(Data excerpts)

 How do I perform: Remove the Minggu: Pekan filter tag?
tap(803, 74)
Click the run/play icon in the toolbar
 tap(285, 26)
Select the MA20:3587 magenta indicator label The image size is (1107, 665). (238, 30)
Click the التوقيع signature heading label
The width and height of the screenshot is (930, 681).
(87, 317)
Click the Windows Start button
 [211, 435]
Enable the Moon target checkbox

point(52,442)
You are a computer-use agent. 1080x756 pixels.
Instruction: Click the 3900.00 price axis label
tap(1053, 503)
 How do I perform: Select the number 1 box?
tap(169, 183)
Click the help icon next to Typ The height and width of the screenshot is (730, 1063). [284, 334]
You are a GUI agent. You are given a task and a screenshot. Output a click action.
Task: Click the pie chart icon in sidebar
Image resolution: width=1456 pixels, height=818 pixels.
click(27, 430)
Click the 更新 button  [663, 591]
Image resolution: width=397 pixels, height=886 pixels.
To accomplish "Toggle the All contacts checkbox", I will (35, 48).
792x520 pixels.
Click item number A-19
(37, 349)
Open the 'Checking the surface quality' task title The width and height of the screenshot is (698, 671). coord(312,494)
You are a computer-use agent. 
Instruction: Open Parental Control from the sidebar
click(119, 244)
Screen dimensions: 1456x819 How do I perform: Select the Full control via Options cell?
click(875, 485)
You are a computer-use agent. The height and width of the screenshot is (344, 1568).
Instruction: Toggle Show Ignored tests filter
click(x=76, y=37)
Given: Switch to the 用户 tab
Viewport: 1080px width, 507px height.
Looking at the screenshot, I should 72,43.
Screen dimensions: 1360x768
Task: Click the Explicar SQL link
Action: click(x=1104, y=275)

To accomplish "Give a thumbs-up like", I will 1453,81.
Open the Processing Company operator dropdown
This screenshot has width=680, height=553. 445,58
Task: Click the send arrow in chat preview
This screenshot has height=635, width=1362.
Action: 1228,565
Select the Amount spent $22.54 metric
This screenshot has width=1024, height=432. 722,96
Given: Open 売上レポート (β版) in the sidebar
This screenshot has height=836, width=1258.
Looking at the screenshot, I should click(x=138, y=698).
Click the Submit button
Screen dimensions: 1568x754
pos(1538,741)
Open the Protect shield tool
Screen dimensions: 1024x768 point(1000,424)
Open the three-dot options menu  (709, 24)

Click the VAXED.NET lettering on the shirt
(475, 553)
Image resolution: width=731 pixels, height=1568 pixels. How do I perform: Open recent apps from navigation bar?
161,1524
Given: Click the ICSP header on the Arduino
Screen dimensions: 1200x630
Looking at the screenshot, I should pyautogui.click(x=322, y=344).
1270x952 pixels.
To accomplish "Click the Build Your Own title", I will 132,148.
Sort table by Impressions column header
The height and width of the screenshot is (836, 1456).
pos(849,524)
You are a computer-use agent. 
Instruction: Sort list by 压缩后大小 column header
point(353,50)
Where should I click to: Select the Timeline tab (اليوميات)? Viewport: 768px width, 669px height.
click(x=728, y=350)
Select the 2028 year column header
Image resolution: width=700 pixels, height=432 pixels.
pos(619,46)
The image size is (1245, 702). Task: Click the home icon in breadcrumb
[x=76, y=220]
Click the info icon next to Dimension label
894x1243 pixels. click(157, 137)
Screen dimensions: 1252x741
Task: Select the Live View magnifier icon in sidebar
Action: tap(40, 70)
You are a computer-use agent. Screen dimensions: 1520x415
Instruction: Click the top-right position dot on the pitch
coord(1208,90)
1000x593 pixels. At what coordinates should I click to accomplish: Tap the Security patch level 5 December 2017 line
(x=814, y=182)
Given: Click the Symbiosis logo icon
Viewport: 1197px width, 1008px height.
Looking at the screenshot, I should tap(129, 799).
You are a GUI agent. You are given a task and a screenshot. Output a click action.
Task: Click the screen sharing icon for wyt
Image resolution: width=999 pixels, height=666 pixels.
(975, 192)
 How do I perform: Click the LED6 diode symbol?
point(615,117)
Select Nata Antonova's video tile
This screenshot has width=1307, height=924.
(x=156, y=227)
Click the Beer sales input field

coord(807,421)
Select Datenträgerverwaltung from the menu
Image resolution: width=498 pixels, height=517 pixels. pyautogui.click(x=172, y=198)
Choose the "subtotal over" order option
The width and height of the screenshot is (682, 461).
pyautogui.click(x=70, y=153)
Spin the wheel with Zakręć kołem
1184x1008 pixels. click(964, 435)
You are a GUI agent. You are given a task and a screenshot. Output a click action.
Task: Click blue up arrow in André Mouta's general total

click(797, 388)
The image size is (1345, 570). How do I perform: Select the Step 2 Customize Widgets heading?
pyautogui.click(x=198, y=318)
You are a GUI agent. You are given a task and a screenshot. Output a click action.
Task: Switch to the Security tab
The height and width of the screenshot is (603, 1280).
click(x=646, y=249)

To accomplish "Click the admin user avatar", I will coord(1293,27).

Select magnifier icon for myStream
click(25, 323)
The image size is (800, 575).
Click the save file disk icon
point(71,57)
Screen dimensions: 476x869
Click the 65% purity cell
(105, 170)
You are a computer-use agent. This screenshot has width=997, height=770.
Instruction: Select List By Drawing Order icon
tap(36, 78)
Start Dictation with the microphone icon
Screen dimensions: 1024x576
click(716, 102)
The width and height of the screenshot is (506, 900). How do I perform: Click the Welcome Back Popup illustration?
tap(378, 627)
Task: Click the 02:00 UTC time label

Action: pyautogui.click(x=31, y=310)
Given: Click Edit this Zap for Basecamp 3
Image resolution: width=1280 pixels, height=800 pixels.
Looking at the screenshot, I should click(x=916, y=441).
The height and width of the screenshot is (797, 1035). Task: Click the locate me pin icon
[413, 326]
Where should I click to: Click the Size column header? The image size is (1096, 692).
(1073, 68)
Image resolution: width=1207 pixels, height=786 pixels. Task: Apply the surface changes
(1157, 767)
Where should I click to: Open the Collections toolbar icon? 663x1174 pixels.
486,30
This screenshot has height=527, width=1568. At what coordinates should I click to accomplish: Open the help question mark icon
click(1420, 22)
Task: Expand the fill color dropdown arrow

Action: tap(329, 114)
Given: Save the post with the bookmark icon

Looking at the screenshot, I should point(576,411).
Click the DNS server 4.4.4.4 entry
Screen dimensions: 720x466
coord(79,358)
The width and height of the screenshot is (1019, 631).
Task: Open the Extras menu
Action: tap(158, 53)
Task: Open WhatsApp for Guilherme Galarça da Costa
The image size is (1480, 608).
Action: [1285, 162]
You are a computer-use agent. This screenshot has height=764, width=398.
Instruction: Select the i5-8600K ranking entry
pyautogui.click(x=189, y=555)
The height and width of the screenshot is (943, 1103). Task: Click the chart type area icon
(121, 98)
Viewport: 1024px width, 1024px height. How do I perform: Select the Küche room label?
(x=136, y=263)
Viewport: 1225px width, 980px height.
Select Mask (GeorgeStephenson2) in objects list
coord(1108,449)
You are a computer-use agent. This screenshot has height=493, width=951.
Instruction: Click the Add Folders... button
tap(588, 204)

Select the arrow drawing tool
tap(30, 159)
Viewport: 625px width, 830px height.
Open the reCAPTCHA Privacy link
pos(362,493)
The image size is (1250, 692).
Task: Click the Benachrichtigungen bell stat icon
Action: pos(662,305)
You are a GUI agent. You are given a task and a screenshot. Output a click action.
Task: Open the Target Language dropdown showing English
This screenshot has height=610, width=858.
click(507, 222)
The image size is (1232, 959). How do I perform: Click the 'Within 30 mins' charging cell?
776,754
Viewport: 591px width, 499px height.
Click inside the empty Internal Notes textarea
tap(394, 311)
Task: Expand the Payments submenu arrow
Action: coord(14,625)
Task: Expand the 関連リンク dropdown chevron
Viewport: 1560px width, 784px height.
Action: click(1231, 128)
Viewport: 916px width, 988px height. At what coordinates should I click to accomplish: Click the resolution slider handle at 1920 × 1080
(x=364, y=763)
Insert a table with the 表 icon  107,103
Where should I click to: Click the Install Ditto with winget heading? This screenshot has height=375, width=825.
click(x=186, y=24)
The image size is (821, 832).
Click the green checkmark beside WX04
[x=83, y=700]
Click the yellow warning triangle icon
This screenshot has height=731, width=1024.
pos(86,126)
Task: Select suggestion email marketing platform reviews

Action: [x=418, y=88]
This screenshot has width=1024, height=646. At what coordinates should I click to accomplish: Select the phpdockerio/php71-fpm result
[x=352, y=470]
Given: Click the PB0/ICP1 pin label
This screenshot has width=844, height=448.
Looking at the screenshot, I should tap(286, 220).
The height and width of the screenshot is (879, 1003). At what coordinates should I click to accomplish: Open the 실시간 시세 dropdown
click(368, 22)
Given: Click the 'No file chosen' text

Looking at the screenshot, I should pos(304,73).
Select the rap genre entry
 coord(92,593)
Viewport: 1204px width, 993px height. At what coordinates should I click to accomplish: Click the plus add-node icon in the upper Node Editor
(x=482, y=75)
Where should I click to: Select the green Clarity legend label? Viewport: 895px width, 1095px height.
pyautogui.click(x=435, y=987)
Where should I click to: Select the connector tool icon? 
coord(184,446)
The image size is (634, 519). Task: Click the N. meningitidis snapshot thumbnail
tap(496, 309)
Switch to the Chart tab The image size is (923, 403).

Work required: Reproduce the lines of the entries above from the one with "Select the Amount spent $22.54 metric" to the one with "Task: Click the screen sharing icon for wyt", both included, exactly and without any other line.

Written solution:
Select the Amount spent $22.54 metric
This screenshot has width=1024, height=432. 722,96
Given: Open 売上レポート (β版) in the sidebar
This screenshot has height=836, width=1258.
Looking at the screenshot, I should click(x=138, y=698).
Click the Submit button
Screen dimensions: 1568x754
pos(1538,741)
Open the Protect shield tool
Screen dimensions: 1024x768 point(1000,424)
Open the three-dot options menu  (709, 24)

Click the VAXED.NET lettering on the shirt
(475, 553)
Image resolution: width=731 pixels, height=1568 pixels. How do I perform: Open recent apps from navigation bar?
161,1524
Given: Click the ICSP header on the Arduino
Screen dimensions: 1200x630
Looking at the screenshot, I should pyautogui.click(x=322, y=344).
1270x952 pixels.
To accomplish "Click the Build Your Own title", I will 132,148.
Sort table by Impressions column header
The height and width of the screenshot is (836, 1456).
pos(849,524)
You are a computer-use agent. 
Instruction: Sort list by 压缩后大小 column header
point(353,50)
Where should I click to: Select the Timeline tab (اليوميات)? Viewport: 768px width, 669px height.
click(x=728, y=350)
Select the 2028 year column header
Image resolution: width=700 pixels, height=432 pixels.
pos(619,46)
The image size is (1245, 702). Task: Click the home icon in breadcrumb
[x=76, y=220]
Click the info icon next to Dimension label
894x1243 pixels. click(157, 137)
Screen dimensions: 1252x741
Task: Select the Live View magnifier icon in sidebar
Action: tap(40, 70)
You are a computer-use agent. Screen dimensions: 1520x415
Instruction: Click the top-right position dot on the pitch
coord(1208,90)
1000x593 pixels. At what coordinates should I click to accomplish: Tap the Security patch level 5 December 2017 line
(x=814, y=182)
Given: Click the Symbiosis logo icon
Viewport: 1197px width, 1008px height.
Looking at the screenshot, I should tap(129, 799).
You are a GUI agent. You are given a task and a screenshot. Output a click action.
Task: Click the screen sharing icon for wyt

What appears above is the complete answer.